All You Who Sleep Tonight
- Author: Vikram Seth
- Language: English
- Genre: poetry
- Publisher: Vintage
- Publication date: June 18, 1991
- Pages: 61 pages
- ISBN: 9780679730255

= All You Who Sleep Tonight =

All You Who Sleep Tonight is a 1990 collection of poems by Vikram Seth.

British composer Jonathan Dove set eight of the quatrains and five other poems to music for Nuala Willis in a 1996 song cycle of the same name.

==Contents==
The collection is grouped into five sections:
- Romantic Residues, poems which reflect on feelings of love and their effects, or after-effects
- In Other Voices, poems from the viewpoint of people in other times and places, such as a doctor in Hiroshima on the day of the atomic bomb
- In Other Places, poems about places and people encountered in his travels
- Quatrains, four-line poems on themes as diverse as insomnia and table manners
- Meditations of the Heart, ranging from admiration of the Russian dissident poet Irina Ratushinskaya to the title poem of the volume.

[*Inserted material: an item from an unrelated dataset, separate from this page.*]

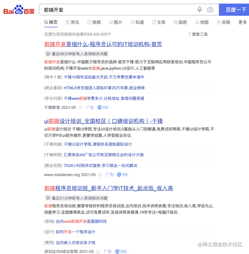Open the 搜索工具 filter

198,34
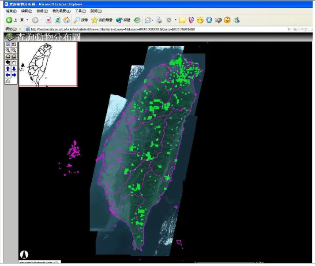
Task: Expand the mail button dropdown arrow
Action: point(153,20)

A selection of the poems has been set by British composer Jonathan Dove, and recorded on an award-winning CD for the Naxos label by mezzo-soprano Patricia Bardon and pianist Andrew Matthews-Owen.

==Title Poem==
All You Who Sleep Tonight

All you who sleep tonight

Far from the ones you love,

No hand to left or right

And emptiness above—

Know that you aren't alone.

The whole world shares your tears,

Some for two nights or one,

And some for all their years.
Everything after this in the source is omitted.